Some weapons even allowed for "laydown delivery" where weapons would be on the
ground for a bit before detonating:

[https://en.wikipedia.org/wiki/Laydown_delivery](https://en.wikipedia.org/wiki/Laydown_delivery)

From what I recall, the really large weapons (10MT-25MT) were mainly intended,
at least in the latter stages of the Cold War, to be used against hard
targets.

------
ohazi
I've heard rumors that Taiwan does something similar in preparation for an
invasion by mainland China. Specifically that sensitive areas within TSMC
facilities are lined with explosives. It makes for a great story, and I
wouldn't be surprised if it were true, but I've never been able to find a
reliable source for this.

------
folli
It's important to note that these are days gone by.

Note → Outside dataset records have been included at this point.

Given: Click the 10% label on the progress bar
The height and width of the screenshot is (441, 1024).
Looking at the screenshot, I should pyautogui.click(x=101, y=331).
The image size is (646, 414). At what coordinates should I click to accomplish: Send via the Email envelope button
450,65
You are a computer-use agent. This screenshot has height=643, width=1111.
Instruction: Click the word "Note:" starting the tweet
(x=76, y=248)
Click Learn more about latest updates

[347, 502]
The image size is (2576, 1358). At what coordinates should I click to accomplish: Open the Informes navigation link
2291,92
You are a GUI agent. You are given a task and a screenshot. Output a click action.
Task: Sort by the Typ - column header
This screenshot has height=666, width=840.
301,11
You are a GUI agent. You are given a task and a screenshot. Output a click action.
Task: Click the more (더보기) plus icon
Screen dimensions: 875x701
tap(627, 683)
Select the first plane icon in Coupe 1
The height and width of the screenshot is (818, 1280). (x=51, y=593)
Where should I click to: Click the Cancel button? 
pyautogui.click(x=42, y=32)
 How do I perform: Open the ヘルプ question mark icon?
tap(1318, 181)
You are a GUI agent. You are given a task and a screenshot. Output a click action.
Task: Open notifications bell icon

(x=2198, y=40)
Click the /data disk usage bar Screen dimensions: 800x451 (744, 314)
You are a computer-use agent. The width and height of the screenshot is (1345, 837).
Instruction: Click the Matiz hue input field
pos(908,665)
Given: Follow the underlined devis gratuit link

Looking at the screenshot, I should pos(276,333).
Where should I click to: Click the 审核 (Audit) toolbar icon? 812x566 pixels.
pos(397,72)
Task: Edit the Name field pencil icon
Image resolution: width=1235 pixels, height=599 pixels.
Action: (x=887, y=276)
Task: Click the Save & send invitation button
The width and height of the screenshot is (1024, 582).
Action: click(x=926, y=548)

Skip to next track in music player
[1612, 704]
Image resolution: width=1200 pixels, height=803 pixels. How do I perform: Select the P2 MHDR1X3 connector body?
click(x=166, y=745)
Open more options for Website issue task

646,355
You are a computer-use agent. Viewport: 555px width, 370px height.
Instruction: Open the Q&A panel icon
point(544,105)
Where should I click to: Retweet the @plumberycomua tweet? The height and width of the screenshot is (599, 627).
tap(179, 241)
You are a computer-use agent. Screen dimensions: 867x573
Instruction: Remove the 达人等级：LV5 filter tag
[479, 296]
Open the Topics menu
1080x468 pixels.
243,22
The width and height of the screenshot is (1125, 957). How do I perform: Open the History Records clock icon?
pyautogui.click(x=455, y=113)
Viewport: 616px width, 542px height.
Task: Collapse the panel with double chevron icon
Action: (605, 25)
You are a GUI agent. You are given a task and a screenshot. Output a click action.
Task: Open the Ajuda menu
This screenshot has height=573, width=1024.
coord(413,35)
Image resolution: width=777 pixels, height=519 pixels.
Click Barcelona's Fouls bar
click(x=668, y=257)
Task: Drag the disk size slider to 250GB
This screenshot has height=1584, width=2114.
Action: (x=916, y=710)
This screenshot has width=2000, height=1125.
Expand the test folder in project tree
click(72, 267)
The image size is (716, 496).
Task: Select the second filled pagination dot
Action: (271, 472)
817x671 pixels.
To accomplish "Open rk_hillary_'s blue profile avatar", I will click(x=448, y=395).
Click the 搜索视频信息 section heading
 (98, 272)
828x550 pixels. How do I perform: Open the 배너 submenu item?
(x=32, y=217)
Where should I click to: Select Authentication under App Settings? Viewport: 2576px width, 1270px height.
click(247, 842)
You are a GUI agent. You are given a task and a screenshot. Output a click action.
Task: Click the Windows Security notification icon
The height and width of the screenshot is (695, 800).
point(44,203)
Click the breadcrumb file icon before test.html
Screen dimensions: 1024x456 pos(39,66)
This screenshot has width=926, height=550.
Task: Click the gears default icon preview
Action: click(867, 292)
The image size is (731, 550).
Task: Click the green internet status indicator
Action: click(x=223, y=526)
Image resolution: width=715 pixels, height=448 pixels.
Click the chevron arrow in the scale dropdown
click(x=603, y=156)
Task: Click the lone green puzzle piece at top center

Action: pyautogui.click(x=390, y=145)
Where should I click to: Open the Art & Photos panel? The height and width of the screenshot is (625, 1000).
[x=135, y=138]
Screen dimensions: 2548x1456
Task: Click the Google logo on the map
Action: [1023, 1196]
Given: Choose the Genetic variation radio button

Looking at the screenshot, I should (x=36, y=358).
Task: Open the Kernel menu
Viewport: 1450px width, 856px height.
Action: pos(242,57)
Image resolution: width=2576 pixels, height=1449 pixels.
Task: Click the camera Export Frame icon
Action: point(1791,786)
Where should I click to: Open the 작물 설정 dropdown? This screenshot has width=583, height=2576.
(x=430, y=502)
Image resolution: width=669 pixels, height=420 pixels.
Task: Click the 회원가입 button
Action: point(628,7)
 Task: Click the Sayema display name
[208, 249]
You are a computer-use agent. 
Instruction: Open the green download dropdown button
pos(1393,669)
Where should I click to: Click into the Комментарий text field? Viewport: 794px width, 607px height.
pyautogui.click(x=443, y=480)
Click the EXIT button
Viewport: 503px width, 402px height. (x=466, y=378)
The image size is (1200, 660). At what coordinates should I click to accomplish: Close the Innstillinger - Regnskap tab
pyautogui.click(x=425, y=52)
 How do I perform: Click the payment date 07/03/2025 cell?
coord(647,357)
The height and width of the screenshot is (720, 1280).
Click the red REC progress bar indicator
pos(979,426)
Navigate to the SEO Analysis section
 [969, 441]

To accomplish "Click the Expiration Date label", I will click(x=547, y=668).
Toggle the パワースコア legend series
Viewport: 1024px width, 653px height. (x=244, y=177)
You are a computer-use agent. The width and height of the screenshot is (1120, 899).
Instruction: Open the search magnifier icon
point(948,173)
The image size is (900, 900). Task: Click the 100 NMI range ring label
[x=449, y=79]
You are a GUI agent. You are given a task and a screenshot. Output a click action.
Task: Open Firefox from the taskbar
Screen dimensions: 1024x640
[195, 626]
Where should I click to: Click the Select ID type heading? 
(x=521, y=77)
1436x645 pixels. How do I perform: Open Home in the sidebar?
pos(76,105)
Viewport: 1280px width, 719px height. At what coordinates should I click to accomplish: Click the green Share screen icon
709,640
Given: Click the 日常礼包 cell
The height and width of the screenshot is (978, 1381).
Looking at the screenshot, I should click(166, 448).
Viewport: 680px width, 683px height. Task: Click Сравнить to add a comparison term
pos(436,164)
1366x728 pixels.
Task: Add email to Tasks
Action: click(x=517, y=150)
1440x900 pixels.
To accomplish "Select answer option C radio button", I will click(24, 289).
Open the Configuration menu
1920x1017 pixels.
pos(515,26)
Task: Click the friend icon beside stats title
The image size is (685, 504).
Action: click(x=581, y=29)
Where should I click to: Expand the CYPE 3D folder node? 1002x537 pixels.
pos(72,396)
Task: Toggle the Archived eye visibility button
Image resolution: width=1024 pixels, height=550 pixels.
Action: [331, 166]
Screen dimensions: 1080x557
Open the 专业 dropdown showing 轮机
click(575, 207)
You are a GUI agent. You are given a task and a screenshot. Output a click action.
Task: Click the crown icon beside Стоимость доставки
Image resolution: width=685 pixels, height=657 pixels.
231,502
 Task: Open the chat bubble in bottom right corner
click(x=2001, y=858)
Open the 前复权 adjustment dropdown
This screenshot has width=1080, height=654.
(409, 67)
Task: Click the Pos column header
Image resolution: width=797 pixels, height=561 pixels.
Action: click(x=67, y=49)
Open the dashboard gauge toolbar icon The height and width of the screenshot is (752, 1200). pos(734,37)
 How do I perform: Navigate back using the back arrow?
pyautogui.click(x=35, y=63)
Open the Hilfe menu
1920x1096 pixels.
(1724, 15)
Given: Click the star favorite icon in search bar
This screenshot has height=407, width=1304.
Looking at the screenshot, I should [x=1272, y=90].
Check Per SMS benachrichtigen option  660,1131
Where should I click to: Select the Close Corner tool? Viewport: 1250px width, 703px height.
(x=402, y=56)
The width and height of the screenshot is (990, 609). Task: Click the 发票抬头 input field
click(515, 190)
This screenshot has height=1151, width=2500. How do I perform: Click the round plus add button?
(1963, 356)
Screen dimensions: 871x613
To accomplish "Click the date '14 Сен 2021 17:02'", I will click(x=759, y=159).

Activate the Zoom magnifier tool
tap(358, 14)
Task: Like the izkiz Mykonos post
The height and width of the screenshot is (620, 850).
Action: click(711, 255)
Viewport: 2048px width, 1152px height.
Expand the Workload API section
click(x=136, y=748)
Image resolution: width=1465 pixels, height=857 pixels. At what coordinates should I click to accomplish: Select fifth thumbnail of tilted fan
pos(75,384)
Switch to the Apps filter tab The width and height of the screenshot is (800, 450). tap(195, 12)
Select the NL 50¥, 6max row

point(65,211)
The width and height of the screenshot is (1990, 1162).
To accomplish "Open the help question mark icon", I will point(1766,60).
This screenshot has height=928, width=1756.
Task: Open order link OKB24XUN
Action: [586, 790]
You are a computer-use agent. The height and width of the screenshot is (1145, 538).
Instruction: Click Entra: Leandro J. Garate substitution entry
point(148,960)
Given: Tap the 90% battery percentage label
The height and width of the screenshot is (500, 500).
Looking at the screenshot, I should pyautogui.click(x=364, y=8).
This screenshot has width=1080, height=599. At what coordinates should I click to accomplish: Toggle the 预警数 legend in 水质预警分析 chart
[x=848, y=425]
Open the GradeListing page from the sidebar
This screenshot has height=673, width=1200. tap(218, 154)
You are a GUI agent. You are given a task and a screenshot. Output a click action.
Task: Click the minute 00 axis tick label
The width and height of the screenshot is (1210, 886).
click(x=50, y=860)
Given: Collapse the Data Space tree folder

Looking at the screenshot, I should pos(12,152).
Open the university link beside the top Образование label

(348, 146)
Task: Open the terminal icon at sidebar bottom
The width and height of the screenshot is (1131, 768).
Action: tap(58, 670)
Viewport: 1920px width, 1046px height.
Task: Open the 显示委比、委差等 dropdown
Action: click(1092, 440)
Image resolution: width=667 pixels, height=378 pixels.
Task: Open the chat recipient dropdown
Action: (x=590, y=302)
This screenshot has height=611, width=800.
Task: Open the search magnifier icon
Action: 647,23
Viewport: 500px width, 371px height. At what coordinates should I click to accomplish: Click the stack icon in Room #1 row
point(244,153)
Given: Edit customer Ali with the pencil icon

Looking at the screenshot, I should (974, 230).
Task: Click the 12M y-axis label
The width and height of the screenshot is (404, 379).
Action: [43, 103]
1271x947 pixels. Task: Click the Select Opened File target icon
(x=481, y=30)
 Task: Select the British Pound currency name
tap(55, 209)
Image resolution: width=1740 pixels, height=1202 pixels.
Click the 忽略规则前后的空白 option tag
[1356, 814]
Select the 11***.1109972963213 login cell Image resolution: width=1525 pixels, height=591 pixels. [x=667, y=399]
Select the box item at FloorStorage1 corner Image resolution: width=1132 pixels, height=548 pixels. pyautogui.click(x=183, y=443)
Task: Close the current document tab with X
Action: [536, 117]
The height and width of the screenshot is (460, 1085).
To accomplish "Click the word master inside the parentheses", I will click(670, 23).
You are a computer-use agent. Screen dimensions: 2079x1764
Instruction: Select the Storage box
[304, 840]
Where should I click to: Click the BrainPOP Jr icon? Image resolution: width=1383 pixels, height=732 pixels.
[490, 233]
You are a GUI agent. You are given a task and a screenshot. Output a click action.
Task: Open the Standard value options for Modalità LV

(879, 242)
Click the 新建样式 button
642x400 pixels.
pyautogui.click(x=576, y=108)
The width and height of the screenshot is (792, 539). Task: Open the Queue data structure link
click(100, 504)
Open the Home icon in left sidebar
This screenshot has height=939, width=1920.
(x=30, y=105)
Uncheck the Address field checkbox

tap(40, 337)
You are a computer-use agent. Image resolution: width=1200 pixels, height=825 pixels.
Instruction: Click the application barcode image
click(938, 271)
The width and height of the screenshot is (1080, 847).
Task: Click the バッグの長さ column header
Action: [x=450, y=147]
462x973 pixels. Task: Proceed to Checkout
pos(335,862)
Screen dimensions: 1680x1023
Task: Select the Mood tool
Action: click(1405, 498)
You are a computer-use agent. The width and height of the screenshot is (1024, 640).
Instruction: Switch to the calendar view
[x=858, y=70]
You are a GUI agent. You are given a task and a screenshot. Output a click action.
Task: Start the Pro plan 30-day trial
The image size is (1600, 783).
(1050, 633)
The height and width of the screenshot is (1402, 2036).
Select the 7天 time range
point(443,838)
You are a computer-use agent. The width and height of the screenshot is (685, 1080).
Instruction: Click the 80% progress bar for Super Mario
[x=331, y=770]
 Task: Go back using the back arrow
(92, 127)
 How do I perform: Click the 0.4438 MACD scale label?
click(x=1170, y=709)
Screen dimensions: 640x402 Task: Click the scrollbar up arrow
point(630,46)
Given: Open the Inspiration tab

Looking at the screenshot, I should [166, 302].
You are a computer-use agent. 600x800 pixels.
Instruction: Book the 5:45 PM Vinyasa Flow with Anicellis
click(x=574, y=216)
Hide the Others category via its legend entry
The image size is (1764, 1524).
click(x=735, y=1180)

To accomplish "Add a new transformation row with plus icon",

The majority of these bunkers and forts are dismantled, the size of the army
has gone down to 100,000 people (from 600,000 in the 50s, while the population
has almost doubled), tanks and artillery are outdated (infantry is kept quite
modern, to be fair), the support of the army in the voting population has also
decreased.

Is this good or bad? I don't know. Is the threat of a war in the middle of
Europe really down to zero? I don't know.

------
hirundo
> vernacular architecture has also played a prominent role in Swiss defense.
> Across the countryside, many structures that look like quaint barns or
> traditional homes were designed to house everything from bunkers to anti-
> aircraft guns

I'll now have to look suspiciously at every Swiss building I come across.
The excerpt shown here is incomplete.